- _ABOUT THIS TASK_
Print nothing except the lines of the listing below from the line with "You are a computer-use agent. Screen" to the line with "Click the pink bonus coin icon", each exactly as written, both ends included.

- _INFORMATION GIVEN_
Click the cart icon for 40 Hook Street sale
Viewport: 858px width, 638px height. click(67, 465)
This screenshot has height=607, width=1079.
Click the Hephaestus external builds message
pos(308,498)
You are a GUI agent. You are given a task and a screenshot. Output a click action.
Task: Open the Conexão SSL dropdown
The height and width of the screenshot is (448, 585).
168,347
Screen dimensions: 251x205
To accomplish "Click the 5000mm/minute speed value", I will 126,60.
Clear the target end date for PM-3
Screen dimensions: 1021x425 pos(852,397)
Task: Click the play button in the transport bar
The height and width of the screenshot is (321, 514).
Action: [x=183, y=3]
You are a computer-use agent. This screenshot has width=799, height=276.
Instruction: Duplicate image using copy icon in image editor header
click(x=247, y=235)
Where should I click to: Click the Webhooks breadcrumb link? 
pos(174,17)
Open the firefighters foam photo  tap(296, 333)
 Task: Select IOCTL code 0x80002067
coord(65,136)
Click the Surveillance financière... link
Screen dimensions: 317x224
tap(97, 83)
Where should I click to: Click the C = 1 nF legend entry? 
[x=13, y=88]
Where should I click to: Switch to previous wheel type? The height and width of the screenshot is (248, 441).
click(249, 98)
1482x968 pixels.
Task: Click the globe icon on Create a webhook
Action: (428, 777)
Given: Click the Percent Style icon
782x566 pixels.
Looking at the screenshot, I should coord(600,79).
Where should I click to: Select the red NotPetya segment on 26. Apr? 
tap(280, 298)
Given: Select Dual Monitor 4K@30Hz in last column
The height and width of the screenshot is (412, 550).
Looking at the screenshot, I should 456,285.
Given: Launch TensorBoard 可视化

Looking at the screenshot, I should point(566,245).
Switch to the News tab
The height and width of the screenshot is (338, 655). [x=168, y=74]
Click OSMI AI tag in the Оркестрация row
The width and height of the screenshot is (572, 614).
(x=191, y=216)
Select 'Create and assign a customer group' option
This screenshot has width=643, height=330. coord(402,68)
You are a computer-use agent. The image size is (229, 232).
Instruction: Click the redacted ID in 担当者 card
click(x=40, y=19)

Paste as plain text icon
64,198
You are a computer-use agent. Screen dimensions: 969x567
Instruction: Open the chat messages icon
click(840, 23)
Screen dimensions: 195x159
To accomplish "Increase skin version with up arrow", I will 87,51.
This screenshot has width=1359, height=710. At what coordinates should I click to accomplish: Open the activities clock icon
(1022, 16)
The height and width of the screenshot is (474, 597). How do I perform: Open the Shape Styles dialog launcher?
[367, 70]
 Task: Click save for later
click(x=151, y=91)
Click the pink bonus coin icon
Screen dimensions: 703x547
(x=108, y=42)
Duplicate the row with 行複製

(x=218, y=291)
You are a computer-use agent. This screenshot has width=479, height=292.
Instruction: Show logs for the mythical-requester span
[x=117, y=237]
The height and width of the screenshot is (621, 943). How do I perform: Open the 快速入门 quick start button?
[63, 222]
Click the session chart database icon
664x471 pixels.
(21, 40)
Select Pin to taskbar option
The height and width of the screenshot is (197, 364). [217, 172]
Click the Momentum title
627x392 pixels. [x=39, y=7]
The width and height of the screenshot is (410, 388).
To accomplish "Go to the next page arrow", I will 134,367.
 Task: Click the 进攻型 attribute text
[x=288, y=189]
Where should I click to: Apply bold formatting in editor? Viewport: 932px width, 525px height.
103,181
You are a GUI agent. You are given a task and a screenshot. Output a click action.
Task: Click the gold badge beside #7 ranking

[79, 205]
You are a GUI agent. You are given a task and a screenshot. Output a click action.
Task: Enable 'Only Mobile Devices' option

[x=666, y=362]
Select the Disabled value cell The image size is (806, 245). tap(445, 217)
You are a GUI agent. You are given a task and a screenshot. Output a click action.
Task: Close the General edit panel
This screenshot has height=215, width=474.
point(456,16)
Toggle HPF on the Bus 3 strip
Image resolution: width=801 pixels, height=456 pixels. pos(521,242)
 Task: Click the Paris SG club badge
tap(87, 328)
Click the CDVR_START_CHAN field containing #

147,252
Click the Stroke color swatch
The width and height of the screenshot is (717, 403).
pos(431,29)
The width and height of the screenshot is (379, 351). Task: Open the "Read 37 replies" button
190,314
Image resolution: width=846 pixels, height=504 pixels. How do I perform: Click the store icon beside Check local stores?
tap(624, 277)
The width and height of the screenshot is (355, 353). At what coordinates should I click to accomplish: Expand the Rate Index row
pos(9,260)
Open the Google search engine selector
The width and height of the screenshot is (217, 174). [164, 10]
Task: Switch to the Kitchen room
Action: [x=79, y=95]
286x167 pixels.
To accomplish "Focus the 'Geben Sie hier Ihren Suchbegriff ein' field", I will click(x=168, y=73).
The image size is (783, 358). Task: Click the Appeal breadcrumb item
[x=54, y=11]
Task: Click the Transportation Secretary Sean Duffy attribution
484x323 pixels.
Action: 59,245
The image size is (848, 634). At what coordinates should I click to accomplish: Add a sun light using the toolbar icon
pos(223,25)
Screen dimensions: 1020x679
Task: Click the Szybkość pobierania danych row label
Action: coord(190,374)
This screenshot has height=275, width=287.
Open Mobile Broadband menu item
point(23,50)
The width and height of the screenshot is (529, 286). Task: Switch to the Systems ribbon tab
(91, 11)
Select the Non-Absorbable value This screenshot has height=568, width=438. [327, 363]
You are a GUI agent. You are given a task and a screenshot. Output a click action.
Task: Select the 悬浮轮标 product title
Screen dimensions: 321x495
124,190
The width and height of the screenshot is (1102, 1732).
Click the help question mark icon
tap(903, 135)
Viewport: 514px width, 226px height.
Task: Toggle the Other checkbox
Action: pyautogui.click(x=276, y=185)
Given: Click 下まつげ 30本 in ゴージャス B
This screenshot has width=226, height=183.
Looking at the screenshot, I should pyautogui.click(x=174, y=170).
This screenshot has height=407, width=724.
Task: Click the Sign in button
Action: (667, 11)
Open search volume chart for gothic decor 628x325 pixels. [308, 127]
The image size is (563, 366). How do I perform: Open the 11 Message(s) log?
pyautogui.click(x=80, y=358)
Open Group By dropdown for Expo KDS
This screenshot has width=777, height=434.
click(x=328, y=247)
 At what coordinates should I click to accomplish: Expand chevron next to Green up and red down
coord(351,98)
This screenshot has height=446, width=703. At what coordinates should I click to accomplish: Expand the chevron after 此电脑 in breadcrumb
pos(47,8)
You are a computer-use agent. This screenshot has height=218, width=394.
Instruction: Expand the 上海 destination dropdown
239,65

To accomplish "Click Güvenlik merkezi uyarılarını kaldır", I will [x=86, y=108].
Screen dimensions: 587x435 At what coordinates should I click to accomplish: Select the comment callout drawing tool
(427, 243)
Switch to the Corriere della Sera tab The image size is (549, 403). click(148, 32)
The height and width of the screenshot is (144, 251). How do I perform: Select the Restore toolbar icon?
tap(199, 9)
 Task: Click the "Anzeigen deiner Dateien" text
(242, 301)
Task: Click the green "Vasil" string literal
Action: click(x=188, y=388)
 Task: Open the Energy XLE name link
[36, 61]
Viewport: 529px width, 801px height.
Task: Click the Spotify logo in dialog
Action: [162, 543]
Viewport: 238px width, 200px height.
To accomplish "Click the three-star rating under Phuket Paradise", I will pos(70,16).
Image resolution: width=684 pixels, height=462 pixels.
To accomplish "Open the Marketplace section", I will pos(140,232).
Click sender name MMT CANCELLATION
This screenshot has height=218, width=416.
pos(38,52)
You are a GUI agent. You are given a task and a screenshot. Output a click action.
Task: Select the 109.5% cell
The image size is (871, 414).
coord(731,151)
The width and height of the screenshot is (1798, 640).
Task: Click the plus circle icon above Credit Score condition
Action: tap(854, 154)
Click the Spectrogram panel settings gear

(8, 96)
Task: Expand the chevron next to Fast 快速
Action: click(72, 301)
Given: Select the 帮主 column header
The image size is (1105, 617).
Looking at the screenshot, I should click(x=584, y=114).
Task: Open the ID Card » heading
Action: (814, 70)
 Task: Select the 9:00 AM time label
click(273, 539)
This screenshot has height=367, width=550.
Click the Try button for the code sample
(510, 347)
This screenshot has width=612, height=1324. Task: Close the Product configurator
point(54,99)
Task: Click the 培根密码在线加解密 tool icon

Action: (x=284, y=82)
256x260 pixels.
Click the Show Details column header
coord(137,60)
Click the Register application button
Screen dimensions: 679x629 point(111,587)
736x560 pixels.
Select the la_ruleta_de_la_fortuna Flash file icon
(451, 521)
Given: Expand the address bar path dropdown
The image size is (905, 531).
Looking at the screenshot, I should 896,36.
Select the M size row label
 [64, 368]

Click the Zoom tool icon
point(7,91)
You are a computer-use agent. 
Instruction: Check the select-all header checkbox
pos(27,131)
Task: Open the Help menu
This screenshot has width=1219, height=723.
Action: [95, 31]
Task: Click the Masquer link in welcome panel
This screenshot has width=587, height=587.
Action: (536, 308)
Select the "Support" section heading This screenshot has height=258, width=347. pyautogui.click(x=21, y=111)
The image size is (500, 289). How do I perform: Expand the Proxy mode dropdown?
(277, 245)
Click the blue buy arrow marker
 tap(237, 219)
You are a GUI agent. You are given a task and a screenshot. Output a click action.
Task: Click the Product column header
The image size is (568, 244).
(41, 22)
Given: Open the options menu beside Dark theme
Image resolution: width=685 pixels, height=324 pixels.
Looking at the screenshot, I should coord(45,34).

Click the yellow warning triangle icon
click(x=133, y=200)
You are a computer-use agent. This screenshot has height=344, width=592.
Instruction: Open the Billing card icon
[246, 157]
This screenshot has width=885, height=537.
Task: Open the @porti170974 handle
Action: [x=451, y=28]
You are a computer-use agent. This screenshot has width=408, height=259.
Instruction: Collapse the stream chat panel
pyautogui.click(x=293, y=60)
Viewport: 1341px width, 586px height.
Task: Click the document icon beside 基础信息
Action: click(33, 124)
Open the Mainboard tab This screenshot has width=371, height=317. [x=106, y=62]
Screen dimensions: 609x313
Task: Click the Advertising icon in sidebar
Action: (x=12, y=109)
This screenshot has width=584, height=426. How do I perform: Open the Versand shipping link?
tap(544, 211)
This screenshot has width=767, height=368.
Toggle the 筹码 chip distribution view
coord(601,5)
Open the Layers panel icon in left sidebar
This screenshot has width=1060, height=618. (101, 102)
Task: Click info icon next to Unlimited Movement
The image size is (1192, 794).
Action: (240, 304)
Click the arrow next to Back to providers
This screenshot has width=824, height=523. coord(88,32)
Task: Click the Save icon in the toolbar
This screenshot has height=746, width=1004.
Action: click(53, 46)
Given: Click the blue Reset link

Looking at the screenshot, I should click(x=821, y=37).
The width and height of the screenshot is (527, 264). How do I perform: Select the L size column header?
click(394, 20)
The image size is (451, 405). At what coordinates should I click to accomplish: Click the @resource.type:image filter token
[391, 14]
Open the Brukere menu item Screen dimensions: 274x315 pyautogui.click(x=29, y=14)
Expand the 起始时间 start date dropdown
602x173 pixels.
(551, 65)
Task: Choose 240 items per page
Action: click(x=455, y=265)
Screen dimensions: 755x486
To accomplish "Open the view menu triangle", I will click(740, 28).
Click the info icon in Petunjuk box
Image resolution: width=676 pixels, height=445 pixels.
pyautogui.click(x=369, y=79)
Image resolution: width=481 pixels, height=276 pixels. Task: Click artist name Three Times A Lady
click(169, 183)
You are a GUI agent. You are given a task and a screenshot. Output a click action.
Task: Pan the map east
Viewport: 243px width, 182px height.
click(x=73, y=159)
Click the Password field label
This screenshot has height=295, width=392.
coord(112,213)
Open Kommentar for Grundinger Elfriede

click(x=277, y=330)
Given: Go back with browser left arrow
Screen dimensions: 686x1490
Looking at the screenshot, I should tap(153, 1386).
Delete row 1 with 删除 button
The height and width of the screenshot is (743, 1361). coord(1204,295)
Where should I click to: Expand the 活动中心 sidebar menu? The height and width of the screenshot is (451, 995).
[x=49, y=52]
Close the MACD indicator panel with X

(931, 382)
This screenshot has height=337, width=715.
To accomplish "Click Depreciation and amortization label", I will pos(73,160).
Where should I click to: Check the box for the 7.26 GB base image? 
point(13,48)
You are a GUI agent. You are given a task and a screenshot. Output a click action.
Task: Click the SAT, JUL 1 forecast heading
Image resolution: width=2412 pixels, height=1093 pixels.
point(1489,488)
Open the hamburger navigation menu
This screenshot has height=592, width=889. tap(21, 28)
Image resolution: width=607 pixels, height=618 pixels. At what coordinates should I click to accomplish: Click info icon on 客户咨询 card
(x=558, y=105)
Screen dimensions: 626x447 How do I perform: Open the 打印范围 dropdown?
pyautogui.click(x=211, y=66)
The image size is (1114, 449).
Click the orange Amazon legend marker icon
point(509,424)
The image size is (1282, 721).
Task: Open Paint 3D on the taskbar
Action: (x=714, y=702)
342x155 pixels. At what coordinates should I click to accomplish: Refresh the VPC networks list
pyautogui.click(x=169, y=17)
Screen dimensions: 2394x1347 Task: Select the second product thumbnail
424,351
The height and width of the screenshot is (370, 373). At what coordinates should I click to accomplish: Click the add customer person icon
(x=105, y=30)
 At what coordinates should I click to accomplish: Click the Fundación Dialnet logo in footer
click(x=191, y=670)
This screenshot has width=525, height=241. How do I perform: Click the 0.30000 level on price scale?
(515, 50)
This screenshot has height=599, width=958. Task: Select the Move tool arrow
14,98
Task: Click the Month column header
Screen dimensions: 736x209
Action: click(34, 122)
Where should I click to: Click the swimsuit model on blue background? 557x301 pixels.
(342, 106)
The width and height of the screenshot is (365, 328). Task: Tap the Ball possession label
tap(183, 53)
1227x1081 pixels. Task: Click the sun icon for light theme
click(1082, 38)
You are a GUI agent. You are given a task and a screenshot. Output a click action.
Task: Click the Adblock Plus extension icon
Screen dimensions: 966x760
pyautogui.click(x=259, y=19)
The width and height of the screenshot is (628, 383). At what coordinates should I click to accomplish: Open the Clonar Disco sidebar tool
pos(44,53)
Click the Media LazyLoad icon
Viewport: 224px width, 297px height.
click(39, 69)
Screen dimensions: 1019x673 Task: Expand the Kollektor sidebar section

- _YOUR SOLUTION_
You are a computer-use agent. Screen dimensions: 969x567
Instruction: Open the chat messages icon
click(840, 23)
Screen dimensions: 195x159
To accomplish "Increase skin version with up arrow", I will 87,51.
This screenshot has width=1359, height=710. At what coordinates should I click to accomplish: Open the activities clock icon
(1022, 16)
The height and width of the screenshot is (474, 597). How do I perform: Open the Shape Styles dialog launcher?
[367, 70]
 Task: Click save for later
click(x=151, y=91)
Click the pink bonus coin icon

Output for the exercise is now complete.